> [CHALLENGE 1]
Print the part of the Women's East Zone cricket team article that begins at the words "Team information" and stops after "Division cricket team.".
> [CHALLENGE 2]
In the Women's East Zone cricket team article, list every label that is followed by a colon under the heading "Team information".
> [CHALLENGE 3]
Continue the article on the Women's East Zone cricket team from its final sentence.

> [QUOTED PASSAGE]
Women's East Zone Cricket Team
- League: Women's Bangladesh Cricket League

Personnel
- Captain: Fahima Khatun
- Owner: BCB

Team information
- City: Chittagong Division Sylhet Division
- Founded: 2021
- Home ground: Zohur Ahmed Chowdhury Stadium
- Official website: Cricheroes
| First-class kit |

= Women's East Zone cricket team =

Bangladeshi cricket team

The Women's East Zone cricket team is a women's first-class cricket team that represents East of Bangladesh – the Chittagong Division and Sylhet Division – in the Women's Bangladesh Cricket League (WBCL). It is a composite team of two Bangladeshi first-class women's teams from east Bangladesh: Chittagong Division cricket team and Sylhet Division cricket team.

> [Records from a dataset]

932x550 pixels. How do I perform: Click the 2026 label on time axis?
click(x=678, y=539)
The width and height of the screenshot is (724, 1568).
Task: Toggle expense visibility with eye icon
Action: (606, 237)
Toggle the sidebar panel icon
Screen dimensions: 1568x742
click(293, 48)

> [FINAL RESULT 1]
Team information
- City: Chittagong Division Sylhet Division
- Founded: 2021
- Home ground: Zohur Ahmed Chowdhury Stadium
- Official website: Cricheroes
| First-class kit |

= Women's East Zone cricket team =

Bangladeshi cricket team

The Women's East Zone cricket team is a women's first-class cricket team that represents East of Bangladesh – the Chittagong Division and Sylhet Division – in the Women's Bangladesh Cricket League (WBCL). It is a composite team of two Bangladeshi first-class women's teams from east Bangladesh: Chittagong Division cricket team and Sylhet Division cricket team.

> [FINAL RESULT 2]
City, Founded, Home ground, Official website

> [FINAL RESULT 3]
== History ==
Following the success of Bangladesh in 2018 Women's Twenty20 Asia Cup, plans were going on to establish a two-day red-ball match for women since August 2018. In April 2021, the International Cricket Council awarded permanent women's Test status to Bangladesh women's national cricket team. The lack of a domestic first-class cricket competition for women prevented Bangladesh to start playing Test matches. The 2022–23 edition is the first-ever women's multi-day competition in Bangladesh, launched by the Bangladesh Cricket Board in March 2023. In March 2023, the tournament was inaugurated by the chairman of BCB women's wing Shafiul Alam Chowdhury Nadel, at Sheikh Abu Naser Stadium in Khulna. The competition was introduced to prepare women cricketers for Test cricket and adapt themselves with the longer version of the game.

Then in 2024 BCB announced Women’s Bangladesh Cricket League will also have 4 teams like Men's Bangladesh Cricket League tournament. East Zone is one of the four teams along with North Zone, Central Zone and South Zone.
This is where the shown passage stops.